--- start RECORDS FOR THE EXERCISE ---

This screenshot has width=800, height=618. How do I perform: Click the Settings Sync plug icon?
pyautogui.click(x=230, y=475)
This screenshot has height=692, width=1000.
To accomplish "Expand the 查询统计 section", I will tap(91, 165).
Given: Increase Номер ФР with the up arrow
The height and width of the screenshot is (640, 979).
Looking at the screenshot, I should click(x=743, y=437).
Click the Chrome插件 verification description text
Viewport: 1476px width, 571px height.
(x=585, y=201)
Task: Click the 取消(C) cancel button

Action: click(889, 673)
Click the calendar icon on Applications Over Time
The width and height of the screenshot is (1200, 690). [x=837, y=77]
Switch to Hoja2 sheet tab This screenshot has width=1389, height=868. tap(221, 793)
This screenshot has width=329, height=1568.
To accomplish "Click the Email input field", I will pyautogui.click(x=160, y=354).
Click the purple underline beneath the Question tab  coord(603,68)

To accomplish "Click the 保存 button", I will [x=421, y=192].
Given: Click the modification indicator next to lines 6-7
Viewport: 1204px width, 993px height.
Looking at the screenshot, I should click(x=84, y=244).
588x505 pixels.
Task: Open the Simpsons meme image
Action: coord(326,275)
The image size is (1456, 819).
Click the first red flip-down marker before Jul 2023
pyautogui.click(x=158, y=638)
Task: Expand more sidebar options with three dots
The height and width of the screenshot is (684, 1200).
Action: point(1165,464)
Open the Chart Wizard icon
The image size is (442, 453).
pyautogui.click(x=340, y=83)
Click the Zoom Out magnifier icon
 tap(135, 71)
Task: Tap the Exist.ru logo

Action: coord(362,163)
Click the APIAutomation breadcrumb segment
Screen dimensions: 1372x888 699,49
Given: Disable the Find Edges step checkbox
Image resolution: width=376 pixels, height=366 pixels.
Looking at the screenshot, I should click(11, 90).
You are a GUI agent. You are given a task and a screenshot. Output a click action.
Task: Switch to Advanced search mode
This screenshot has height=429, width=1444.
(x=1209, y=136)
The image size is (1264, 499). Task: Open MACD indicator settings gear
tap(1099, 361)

--- end RECORDS FOR THE EXERCISE ---

EXERCISE REQUIREMENTS
Output the lines above as a numbered list, leaving out the blank lines.

ANSWER TO THE PROBLEM
1. This screenshot has width=800, height=618. How do I perform: Click the Settings Sync plug icon?
2. pyautogui.click(x=230, y=475)
3. This screenshot has height=692, width=1000.
4. To accomplish "Expand the 查询统计 section", I will tap(91, 165).
5. Given: Increase Номер ФР with the up arrow
6. The height and width of the screenshot is (640, 979).
7. Looking at the screenshot, I should click(x=743, y=437).
8. Click the Chrome插件 verification description text
9. Viewport: 1476px width, 571px height.
10. (x=585, y=201)
11. Task: Click the 取消(C) cancel button
12. Action: click(889, 673)
13. Click the calendar icon on Applications Over Time
14. The width and height of the screenshot is (1200, 690). [x=837, y=77]
15. Switch to Hoja2 sheet tab This screenshot has width=1389, height=868. tap(221, 793)
16. This screenshot has width=329, height=1568.
17. To accomplish "Click the Email input field", I will pyautogui.click(x=160, y=354).
18. Click the purple underline beneath the Question tab  coord(603,68)
19. To accomplish "Click the 保存 button", I will [x=421, y=192].
20. Given: Click the modification indicator next to lines 6-7
21. Viewport: 1204px width, 993px height.
22. Looking at the screenshot, I should click(x=84, y=244).
23. 588x505 pixels.
24. Task: Open the Simpsons meme image
25. Action: coord(326,275)
26. The image size is (1456, 819).
27. Click the first red flip-down marker before Jul 2023
28. pyautogui.click(x=158, y=638)
29. Task: Expand more sidebar options with three dots
30. The height and width of the screenshot is (684, 1200).
31. Action: point(1165,464)
32. Open the Chart Wizard icon
33. The image size is (442, 453).
34. pyautogui.click(x=340, y=83)
35. Click the Zoom Out magnifier icon
36.  tap(135, 71)
37. Task: Tap the Exist.ru logo
38. Action: coord(362,163)
39. Click the APIAutomation breadcrumb segment
40. Screen dimensions: 1372x888 699,49
41. Given: Disable the Find Edges step checkbox
42. Image resolution: width=376 pixels, height=366 pixels.
43. Looking at the screenshot, I should click(11, 90).
44. You are a GUI agent. You are given a task and a screenshot. Output a click action.
45. Task: Switch to Advanced search mode
46. This screenshot has height=429, width=1444.
47. (x=1209, y=136)
48. The image size is (1264, 499). Task: Open MACD indicator settings gear
49. tap(1099, 361)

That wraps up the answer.